The most ancient genres of oral literature date back to the time when one ritual specialist performed the functions of epic singer, shaman, and priest. Once studied in Siberia and Central Asia, these ancient forms are better preserved nowadays in insular Southeast Asia (Stanyukovich forthcoming). The Ifugao hudhud oral tradition, which I have been studying for the last two decades, is the core of ritual and ideology among highlanders of Northern Luzon, Philippines. The Ifugao are wet-rice cultivators who until the early twentieth century practiced headhunting, preserving their traditional society with no political and very loose territorial organization. The hudhud meets all the standards typical of heroic epic patterns, including plot structure and formulaic style (Stanyukovich 1983). At the same time it is a highly archaic combination of heroic epics and shamanistic narratives.

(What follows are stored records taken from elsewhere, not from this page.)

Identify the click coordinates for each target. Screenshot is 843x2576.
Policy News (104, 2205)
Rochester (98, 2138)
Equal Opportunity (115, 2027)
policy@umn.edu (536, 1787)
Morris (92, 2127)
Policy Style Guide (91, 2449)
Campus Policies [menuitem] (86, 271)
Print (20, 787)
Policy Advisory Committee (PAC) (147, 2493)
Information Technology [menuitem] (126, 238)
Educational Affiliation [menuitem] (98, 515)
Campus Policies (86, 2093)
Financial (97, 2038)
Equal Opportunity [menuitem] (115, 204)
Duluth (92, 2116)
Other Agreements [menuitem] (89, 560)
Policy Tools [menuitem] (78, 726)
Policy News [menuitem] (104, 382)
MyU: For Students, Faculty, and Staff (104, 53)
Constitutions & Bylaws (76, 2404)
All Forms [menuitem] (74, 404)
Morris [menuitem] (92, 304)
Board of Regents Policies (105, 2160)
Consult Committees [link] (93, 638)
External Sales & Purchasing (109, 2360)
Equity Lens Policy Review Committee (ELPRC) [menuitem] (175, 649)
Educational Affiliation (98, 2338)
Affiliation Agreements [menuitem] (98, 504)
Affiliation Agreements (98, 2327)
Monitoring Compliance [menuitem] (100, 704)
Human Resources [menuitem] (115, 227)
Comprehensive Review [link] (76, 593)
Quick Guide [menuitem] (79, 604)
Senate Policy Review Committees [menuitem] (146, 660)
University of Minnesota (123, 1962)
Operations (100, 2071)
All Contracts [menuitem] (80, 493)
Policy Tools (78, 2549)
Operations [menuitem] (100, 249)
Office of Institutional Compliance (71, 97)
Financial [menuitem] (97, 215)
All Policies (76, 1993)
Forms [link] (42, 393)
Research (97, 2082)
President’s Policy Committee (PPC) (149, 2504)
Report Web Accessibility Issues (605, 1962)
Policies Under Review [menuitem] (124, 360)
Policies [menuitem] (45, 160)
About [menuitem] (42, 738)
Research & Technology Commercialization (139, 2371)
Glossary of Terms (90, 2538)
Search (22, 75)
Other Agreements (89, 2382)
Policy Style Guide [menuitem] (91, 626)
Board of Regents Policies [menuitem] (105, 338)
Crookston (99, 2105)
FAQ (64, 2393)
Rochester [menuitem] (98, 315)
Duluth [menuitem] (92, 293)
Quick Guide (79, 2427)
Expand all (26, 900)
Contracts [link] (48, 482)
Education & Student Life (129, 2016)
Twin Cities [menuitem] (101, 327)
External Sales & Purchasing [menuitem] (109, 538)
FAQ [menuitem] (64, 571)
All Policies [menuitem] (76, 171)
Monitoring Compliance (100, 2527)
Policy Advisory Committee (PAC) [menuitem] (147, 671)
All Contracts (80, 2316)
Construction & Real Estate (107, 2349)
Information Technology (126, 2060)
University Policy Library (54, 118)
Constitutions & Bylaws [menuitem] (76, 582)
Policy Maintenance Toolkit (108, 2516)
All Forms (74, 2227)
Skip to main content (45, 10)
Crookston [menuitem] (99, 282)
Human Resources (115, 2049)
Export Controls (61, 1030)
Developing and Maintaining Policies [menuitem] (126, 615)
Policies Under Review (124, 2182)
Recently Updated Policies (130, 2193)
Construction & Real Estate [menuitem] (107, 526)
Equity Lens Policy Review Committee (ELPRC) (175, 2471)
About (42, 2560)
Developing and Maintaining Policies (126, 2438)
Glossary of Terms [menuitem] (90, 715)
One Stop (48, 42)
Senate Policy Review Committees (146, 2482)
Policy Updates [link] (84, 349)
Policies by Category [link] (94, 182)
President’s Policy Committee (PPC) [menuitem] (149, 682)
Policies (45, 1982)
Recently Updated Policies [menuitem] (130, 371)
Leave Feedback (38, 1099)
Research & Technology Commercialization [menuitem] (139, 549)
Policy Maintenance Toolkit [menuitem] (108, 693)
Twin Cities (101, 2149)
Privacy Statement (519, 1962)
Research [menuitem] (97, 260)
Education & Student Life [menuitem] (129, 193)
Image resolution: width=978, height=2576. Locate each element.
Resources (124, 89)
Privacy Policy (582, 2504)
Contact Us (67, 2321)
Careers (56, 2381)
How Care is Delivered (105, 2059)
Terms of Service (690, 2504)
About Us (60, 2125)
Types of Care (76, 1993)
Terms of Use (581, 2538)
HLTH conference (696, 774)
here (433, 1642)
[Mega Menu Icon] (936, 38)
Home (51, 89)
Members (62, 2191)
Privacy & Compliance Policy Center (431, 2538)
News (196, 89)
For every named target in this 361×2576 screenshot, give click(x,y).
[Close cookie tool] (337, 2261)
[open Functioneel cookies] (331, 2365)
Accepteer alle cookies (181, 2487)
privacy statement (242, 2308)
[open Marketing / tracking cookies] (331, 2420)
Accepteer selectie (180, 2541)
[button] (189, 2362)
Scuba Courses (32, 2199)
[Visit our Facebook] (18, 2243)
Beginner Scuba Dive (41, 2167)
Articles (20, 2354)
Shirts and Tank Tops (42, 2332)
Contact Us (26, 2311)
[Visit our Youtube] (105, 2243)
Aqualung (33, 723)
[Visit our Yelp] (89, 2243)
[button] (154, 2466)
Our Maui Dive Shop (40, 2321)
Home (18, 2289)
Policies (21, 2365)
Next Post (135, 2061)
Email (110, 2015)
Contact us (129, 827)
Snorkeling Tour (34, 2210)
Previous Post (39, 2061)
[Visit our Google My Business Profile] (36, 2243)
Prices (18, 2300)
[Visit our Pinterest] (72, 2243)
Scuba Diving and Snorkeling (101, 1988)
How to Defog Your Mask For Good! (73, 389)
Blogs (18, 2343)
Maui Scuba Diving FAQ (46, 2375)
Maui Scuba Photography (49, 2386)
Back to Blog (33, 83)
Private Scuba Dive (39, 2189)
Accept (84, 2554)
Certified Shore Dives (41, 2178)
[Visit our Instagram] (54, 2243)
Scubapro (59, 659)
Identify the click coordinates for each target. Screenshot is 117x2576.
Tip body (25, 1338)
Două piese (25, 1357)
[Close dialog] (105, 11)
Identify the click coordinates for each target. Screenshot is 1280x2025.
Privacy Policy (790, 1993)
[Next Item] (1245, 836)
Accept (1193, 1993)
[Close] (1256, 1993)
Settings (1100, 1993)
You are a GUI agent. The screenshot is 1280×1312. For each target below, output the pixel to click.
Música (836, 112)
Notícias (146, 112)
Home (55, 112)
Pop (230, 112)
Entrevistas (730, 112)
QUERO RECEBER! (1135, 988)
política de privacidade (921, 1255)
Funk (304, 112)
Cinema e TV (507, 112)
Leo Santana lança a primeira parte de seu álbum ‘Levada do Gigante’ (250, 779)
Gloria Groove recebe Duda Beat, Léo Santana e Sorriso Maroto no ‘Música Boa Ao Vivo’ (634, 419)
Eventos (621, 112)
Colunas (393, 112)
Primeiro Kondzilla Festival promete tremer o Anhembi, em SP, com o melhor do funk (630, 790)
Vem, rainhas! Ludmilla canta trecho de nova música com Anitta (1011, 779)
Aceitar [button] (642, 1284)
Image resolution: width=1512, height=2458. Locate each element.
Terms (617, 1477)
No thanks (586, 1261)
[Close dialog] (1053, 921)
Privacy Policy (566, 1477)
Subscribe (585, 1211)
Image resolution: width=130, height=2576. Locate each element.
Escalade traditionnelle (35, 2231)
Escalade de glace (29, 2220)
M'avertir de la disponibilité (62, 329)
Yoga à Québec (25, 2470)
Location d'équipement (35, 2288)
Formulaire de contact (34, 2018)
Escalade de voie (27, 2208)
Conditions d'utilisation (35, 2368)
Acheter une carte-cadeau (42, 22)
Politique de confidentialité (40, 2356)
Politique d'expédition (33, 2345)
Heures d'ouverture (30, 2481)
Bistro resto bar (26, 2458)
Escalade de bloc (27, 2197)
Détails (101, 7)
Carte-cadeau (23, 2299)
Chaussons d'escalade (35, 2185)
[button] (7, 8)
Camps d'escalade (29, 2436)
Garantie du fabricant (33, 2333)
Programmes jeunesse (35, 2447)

The hudhud characters are regarded as ancestors and incorporated into the male pantheon as part of the Hulupe class of benevolent deities. The female ideology that looks so much out-of-place in the genre of the heroic epic is another striking characteristic of the hudhud. It emerges that while male epic concentrates on violence, expressed through a system of headhunting based on rage, enmity, and vengeance, female epic concentrates on the problem of peacemaking and represents a tradition of heroic exploits in which no blood whatsoever is spilled. After a series of battles during which no one is either killed or wounded, the principal hudhud characters exchange sisters and celebrate a double marriage. That means a total elimination of enmity: the next generation will have no enemies (Stanyukovich 2000). The most urgent study in regard to hudhud is the comparison of three genres of Ifugao folklore. The first is “pure” heroic epic. The second is hudhud di nate (“funeral song / song of the dead”), which I was lucky to find and record in the areas south of Kiangan. It is a shamanistic song performed in the same manner as epic, “pushing” the soul toward the abode of the dead.